## Records supplied

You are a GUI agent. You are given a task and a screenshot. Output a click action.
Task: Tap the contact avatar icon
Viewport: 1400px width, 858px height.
* * *
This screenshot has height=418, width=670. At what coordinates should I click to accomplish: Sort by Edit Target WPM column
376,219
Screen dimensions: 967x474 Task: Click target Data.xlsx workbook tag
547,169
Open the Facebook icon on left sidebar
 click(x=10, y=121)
...
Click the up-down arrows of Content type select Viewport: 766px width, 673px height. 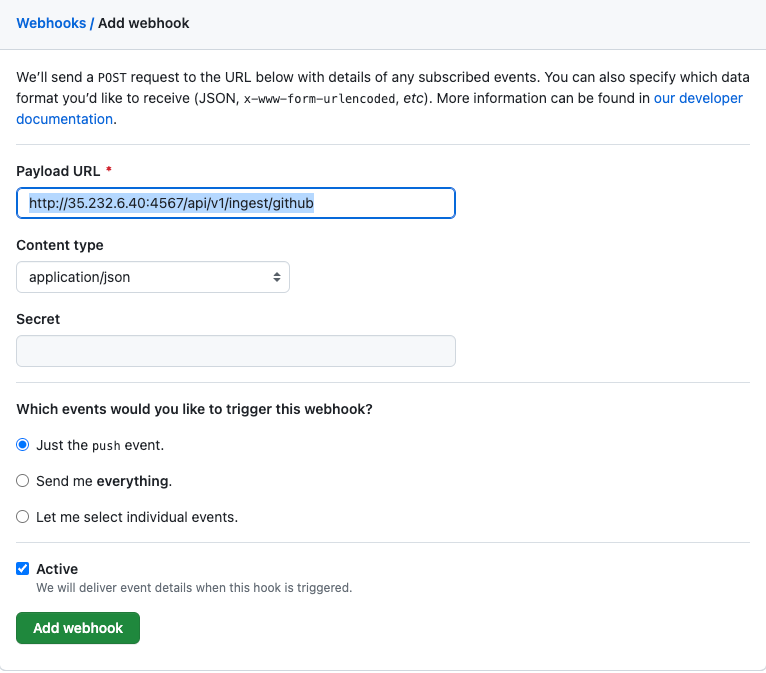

## What you need to do
Copy everything from the line containing "This screenshot has" down to the line containing "click(x=10, y=121)", keeping the requests as they are. Multiply each coordinate in the answers by 1.1 and round it to a whole number, rounding halves up.

## Result of the task
This screenshot has height=418, width=670. At what coordinates should I click to accomplish: Sort by Edit Target WPM column
414,241
Screen dimensions: 967x474 Task: Click target Data.xlsx workbook tag
602,186
Open the Facebook icon on left sidebar
 click(x=11, y=133)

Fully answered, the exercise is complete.